■ Task objective: Your answer must hold only the lines below from the line containing "You are a computer-use agent. Image" through the line containing "Viewport: 371px width, 448px height.", each reproduced exactly.

#### Dataset extract

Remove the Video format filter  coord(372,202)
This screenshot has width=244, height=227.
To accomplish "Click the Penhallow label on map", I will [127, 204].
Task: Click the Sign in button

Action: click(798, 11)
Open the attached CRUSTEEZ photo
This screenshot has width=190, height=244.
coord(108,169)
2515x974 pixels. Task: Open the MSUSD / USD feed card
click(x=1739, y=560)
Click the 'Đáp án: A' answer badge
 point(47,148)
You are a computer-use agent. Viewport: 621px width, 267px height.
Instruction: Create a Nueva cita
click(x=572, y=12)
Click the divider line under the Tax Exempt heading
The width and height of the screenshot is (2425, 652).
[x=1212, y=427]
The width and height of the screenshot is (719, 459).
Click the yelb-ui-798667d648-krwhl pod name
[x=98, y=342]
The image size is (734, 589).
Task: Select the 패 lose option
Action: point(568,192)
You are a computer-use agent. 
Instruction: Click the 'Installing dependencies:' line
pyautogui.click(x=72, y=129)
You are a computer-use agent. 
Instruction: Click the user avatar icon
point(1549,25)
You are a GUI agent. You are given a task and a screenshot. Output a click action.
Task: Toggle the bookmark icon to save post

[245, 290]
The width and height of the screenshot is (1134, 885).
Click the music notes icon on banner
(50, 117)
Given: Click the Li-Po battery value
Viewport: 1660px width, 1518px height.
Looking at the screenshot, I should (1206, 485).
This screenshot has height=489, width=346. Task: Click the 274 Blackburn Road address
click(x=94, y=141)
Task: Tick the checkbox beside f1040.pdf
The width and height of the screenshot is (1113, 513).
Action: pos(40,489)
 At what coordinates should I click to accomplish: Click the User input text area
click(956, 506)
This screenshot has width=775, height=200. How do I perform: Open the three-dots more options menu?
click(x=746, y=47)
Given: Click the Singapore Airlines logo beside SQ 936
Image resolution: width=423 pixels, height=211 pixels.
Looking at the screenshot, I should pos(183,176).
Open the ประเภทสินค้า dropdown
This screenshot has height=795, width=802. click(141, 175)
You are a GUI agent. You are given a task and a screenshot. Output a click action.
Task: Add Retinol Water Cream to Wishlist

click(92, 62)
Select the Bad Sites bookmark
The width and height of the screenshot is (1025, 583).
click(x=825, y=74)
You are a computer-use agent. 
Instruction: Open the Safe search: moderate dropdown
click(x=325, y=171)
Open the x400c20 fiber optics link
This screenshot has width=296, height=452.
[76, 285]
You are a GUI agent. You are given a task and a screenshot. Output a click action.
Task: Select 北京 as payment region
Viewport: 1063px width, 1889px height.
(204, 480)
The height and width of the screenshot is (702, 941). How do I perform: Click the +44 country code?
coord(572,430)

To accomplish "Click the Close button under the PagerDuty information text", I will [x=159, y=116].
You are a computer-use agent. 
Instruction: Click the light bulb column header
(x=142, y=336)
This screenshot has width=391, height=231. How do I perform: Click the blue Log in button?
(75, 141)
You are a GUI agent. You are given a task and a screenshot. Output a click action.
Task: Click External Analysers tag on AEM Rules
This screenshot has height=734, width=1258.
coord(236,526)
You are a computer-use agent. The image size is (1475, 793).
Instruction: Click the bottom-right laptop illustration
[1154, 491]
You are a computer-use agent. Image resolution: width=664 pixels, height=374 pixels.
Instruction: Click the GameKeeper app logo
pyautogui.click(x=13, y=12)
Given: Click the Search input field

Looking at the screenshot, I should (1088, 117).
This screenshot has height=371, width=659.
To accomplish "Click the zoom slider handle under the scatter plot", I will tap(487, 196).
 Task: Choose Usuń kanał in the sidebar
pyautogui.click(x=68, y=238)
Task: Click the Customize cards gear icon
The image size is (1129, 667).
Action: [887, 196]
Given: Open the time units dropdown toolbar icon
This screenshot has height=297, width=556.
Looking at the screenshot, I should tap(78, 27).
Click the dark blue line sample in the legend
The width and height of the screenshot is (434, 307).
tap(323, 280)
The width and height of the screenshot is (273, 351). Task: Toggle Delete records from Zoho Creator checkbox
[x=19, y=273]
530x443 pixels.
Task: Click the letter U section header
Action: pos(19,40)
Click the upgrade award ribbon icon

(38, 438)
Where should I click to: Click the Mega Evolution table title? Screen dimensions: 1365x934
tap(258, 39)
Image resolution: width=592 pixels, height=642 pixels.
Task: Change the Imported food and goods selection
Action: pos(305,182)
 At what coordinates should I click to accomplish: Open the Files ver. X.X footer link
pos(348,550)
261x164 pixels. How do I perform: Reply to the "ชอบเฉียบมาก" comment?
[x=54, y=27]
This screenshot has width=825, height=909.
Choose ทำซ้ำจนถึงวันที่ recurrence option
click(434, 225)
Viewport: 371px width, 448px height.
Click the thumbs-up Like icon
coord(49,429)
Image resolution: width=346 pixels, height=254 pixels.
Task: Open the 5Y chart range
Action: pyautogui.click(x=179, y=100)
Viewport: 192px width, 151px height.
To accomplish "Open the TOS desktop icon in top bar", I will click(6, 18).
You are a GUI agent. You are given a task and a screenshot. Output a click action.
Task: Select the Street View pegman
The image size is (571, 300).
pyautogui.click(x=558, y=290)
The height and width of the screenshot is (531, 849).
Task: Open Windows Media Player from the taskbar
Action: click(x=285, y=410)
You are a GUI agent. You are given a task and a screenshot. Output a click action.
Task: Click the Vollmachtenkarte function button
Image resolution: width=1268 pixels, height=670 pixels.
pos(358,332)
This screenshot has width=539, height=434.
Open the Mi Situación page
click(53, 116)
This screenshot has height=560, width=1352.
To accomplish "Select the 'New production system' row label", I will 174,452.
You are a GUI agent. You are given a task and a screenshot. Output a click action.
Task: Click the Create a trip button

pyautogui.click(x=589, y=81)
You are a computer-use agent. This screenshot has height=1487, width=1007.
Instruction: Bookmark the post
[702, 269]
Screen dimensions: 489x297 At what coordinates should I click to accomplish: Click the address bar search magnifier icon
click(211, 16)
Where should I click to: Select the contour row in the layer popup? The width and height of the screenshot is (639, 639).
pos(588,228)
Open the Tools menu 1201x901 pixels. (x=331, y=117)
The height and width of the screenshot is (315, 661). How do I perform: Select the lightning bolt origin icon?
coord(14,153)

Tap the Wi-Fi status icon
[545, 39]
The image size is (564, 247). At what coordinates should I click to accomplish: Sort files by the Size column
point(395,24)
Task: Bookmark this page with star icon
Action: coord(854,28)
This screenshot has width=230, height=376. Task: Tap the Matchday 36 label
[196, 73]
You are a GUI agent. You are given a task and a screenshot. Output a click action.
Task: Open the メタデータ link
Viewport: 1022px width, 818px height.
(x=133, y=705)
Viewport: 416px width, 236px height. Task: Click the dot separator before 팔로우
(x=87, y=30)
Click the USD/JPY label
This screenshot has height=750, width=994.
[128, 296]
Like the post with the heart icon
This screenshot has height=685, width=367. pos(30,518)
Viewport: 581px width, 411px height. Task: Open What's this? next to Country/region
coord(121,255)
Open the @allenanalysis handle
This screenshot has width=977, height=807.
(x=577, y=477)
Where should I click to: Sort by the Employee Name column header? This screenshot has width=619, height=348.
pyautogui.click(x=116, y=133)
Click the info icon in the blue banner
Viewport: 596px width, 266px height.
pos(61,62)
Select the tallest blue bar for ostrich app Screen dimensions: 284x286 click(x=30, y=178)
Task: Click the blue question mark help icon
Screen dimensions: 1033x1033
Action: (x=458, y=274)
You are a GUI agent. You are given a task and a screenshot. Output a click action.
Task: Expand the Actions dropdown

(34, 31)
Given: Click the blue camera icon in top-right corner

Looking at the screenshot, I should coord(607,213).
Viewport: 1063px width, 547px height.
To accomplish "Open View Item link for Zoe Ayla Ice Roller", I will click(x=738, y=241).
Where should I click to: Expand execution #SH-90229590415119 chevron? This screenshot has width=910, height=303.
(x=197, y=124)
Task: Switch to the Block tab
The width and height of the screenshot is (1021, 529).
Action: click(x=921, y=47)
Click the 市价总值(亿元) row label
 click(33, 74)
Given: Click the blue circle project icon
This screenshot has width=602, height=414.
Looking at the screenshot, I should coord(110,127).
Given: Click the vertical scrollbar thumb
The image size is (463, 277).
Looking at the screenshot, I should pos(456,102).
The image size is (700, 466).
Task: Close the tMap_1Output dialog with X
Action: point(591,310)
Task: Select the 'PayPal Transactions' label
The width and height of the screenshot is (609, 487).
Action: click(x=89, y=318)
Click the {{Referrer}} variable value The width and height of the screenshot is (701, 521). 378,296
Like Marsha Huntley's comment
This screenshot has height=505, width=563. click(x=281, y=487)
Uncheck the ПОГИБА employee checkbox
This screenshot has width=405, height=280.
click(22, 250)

########

■ Problem solution:
You are a computer-use agent. Image resolution: width=664 pixels, height=374 pixels.
Instruction: Click the GameKeeper app logo
pyautogui.click(x=13, y=12)
Given: Click the Search input field

Looking at the screenshot, I should (1088, 117).
This screenshot has height=371, width=659.
To accomplish "Click the zoom slider handle under the scatter plot", I will tap(487, 196).
 Task: Choose Usuń kanał in the sidebar
pyautogui.click(x=68, y=238)
Task: Click the Customize cards gear icon
The image size is (1129, 667).
Action: [887, 196]
Given: Open the time units dropdown toolbar icon
This screenshot has height=297, width=556.
Looking at the screenshot, I should tap(78, 27).
Click the dark blue line sample in the legend
The width and height of the screenshot is (434, 307).
tap(323, 280)
The width and height of the screenshot is (273, 351). Task: Toggle Delete records from Zoho Creator checkbox
[x=19, y=273]
530x443 pixels.
Task: Click the letter U section header
Action: pos(19,40)
Click the upgrade award ribbon icon

(38, 438)
Where should I click to: Click the Mega Evolution table title? Screen dimensions: 1365x934
tap(258, 39)
Image resolution: width=592 pixels, height=642 pixels.
Task: Change the Imported food and goods selection
Action: pos(305,182)
 At what coordinates should I click to accomplish: Open the Files ver. X.X footer link
pos(348,550)
261x164 pixels. How do I perform: Reply to the "ชอบเฉียบมาก" comment?
[x=54, y=27]
This screenshot has width=825, height=909.
Choose ทำซ้ำจนถึงวันที่ recurrence option
click(434, 225)
Viewport: 371px width, 448px height.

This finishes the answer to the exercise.